A Midwesterner coming of age in the 1970s probably did not
grasp that society was slowly unraveling, though I suppose the
signs were there for anyone who cared to look.
Our street was of the typical blue collar, working class
variety, peopled by janitors, salesmen, mechanics, truck drivers,
and housewives. Of America’s Four Founding Virtues, which
sociologist Charles Murray discusses in his latest study,
Coming Apart: The State of White America,
1960-2010, industriousness and honesty were common,
while marriage and religion were on shakier ground. Was this
because society had already begun to unravel, or was it simply the
natural order of things?
There is little doubt that divorce was a fashionable
feature of the times. While less than 20 percent of couples who
married in 1950 divorced, half of couples who married in 1970 did.

*PROVIDED MATERIAL*
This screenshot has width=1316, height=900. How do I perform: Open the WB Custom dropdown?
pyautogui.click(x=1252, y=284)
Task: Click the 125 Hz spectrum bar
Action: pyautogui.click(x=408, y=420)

*GIVEN EXERCISE*
Copy out, word for word, the stretch of the passage on coming of age in the 1970s Midwest that starts with the words "There is little" and finishes with "in 1970 did.".

*FULL ANSWER*
There is little doubt that divorce was a fashionable
feature of the times. While less than 20 percent of couples who
married in 1950 divorced, half of couples who married in 1970 did.